Data extract

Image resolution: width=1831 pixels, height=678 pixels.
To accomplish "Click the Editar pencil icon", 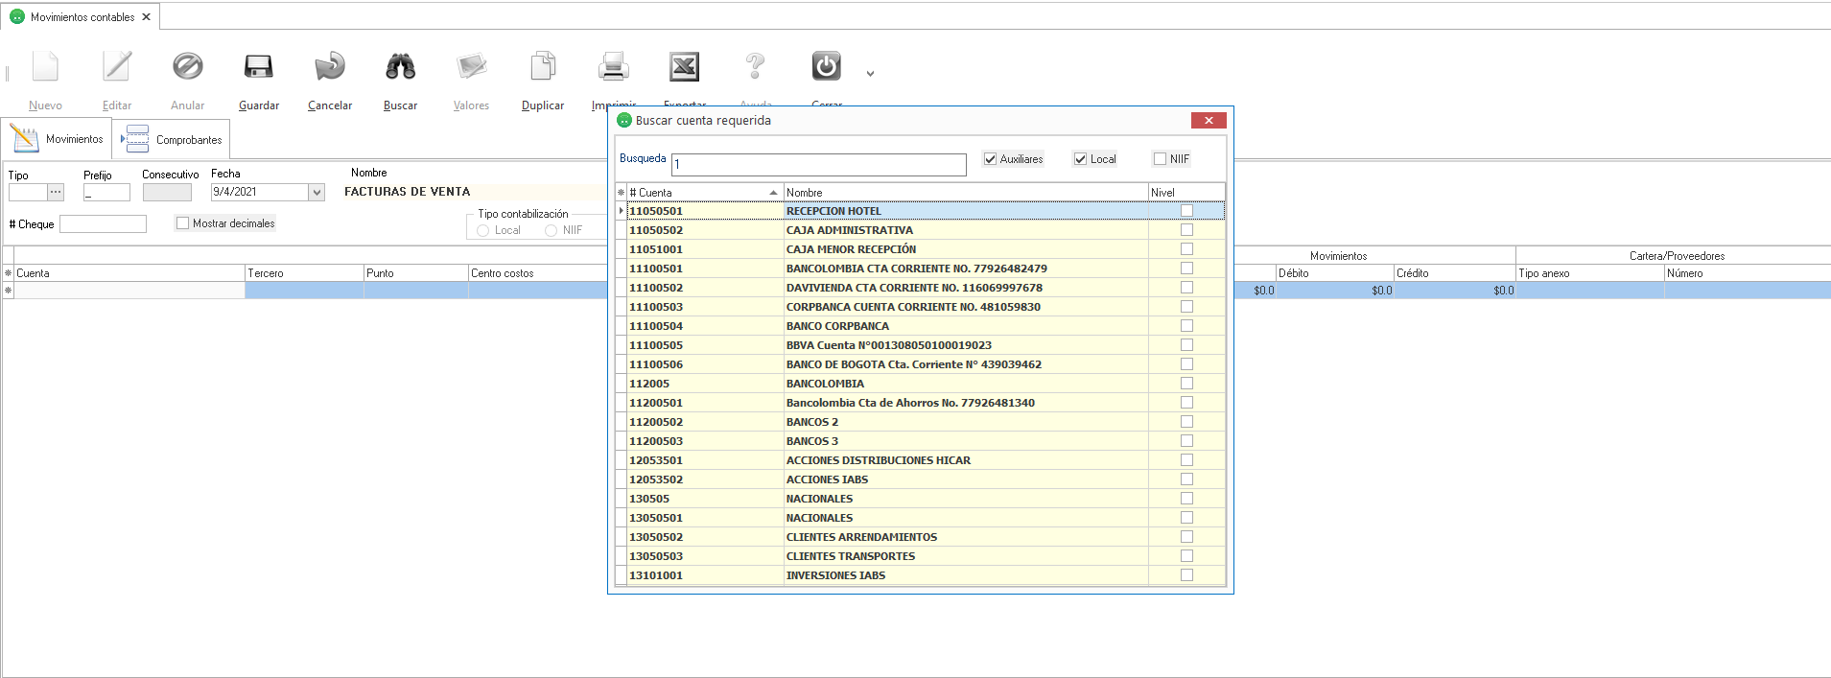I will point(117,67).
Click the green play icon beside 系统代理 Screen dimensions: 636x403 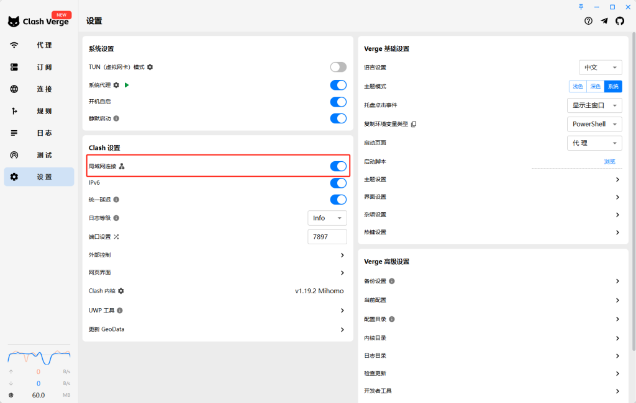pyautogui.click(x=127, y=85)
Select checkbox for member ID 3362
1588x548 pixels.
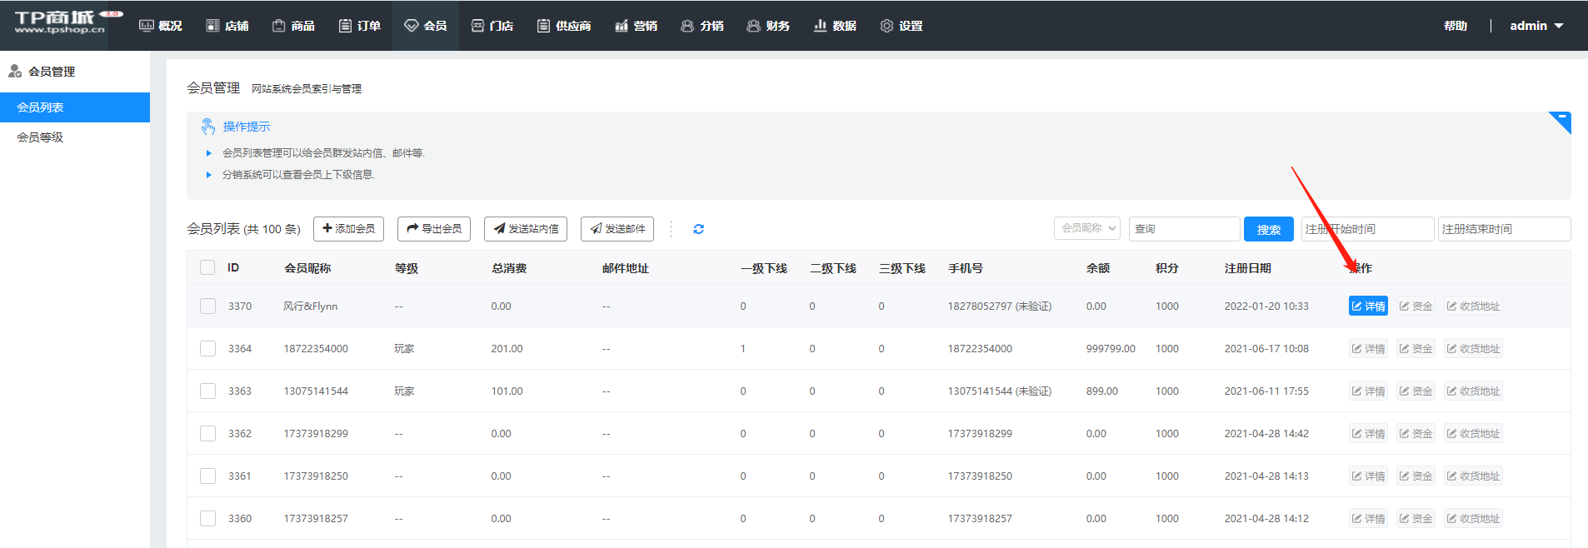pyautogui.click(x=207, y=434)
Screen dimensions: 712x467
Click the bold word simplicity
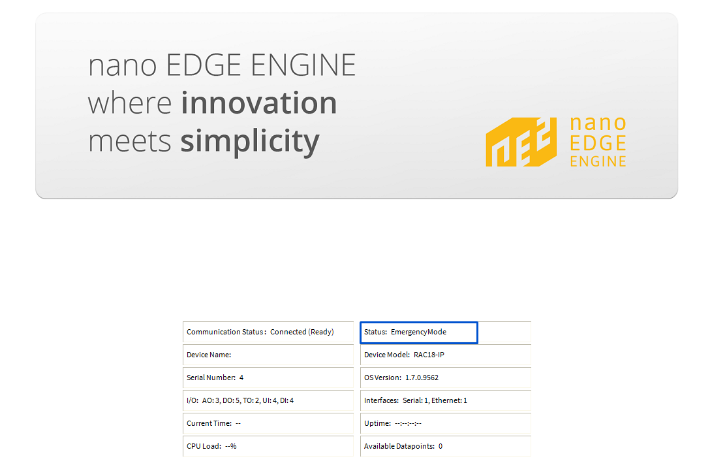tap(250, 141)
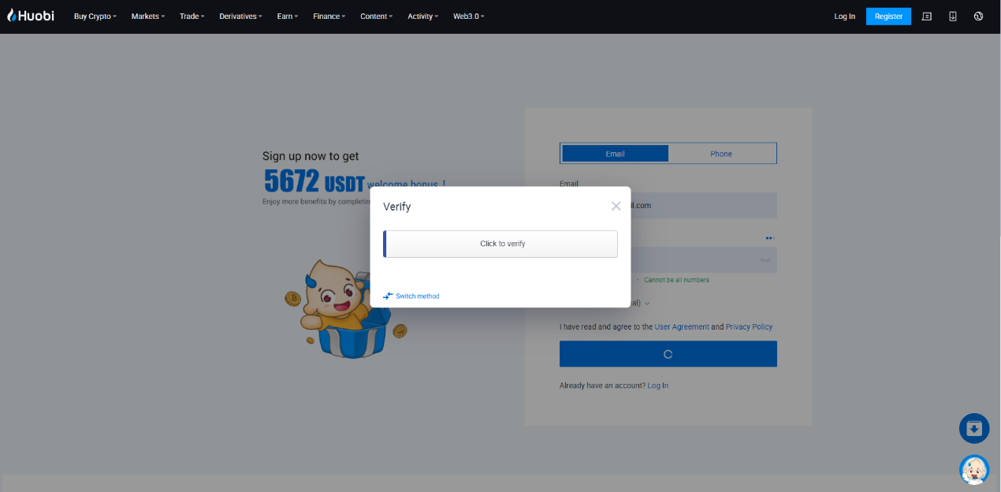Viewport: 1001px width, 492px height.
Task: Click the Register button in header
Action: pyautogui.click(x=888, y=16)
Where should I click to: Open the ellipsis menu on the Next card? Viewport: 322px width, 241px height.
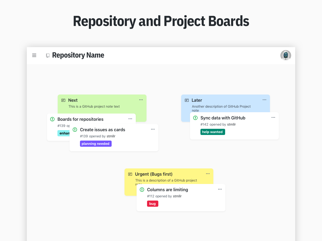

Goal of the exercise
The answer must be an exact transcription of the lines from the one holding "1588x548 pixels." to the last line of the entries above, with no pictures and nothing else.

The completed task
1588x548 pixels.
pyautogui.click(x=207, y=434)
Screen dimensions: 712x467
Click the bold word simplicity
tap(250, 141)
Viewport: 1001px width, 492px height.
Task: Click the Register button in header
Action: pyautogui.click(x=888, y=16)
Where should I click to: Open the ellipsis menu on the Next card? Viewport: 322px width, 241px height.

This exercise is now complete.